§ **Task item**: Reproduce word for word, from the entries below, the line with "This screenshot has width=1114, height=1092.", the line with "Task: Open the hamburger menu icon", and every line between them, and nothing more.

:::::

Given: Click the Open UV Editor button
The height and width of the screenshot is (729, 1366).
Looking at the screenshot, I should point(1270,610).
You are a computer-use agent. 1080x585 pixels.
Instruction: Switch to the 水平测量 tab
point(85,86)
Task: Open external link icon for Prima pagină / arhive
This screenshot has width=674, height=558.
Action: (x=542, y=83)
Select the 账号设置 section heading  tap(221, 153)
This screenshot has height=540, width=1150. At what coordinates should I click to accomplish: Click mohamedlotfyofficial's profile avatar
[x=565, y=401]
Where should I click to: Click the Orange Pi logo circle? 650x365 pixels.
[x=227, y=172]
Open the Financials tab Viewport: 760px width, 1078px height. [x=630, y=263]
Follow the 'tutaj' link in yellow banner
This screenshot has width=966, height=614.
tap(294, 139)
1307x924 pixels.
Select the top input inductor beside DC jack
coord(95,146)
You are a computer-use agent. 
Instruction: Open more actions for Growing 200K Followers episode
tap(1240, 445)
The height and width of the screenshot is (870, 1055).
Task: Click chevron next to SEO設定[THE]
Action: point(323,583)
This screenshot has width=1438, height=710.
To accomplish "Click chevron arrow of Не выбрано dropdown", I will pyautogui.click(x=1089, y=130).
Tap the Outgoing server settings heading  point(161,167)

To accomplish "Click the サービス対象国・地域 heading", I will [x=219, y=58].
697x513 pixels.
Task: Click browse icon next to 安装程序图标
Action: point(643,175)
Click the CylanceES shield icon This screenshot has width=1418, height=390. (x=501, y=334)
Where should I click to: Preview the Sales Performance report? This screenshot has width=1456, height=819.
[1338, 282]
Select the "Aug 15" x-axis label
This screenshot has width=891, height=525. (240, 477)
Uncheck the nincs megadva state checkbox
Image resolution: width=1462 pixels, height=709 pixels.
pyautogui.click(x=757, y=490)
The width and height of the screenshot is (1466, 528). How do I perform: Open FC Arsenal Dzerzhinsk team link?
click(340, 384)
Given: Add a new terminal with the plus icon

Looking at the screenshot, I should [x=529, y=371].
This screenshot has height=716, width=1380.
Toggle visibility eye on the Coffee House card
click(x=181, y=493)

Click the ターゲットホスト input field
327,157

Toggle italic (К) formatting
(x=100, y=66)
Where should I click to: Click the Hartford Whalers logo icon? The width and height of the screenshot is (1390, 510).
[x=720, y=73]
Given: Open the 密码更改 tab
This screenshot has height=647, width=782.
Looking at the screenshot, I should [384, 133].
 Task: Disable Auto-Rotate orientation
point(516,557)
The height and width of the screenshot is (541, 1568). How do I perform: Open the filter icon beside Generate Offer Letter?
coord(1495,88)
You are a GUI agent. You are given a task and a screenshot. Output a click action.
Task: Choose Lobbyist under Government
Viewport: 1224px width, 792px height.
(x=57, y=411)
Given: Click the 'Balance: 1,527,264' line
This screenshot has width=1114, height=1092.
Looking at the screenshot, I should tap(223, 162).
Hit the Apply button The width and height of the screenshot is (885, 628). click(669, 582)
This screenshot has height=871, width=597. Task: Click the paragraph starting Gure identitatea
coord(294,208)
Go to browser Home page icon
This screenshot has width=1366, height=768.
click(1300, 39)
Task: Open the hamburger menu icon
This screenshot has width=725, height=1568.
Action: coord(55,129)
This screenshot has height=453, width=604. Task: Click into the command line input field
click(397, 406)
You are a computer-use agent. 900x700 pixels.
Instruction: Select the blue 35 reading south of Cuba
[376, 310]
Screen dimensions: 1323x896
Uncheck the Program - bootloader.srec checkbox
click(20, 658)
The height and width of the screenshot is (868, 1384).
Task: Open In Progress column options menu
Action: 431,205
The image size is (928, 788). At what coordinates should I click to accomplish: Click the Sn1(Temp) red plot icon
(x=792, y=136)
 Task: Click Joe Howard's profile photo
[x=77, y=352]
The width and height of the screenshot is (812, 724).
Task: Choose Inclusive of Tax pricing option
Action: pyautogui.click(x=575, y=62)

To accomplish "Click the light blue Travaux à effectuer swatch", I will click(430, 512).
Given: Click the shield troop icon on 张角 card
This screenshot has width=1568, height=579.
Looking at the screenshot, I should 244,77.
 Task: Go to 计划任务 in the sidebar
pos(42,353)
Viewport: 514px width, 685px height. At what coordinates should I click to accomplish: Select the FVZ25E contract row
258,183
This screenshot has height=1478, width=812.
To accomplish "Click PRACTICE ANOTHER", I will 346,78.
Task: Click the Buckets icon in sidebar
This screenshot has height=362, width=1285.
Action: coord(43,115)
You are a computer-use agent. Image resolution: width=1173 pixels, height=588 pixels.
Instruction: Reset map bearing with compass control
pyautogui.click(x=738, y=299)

:::::

§ **Solution**:
This screenshot has width=1114, height=1092.
Looking at the screenshot, I should tap(223, 162).
Hit the Apply button The width and height of the screenshot is (885, 628). click(669, 582)
This screenshot has height=871, width=597. Task: Click the paragraph starting Gure identitatea
coord(294,208)
Go to browser Home page icon
This screenshot has width=1366, height=768.
click(1300, 39)
Task: Open the hamburger menu icon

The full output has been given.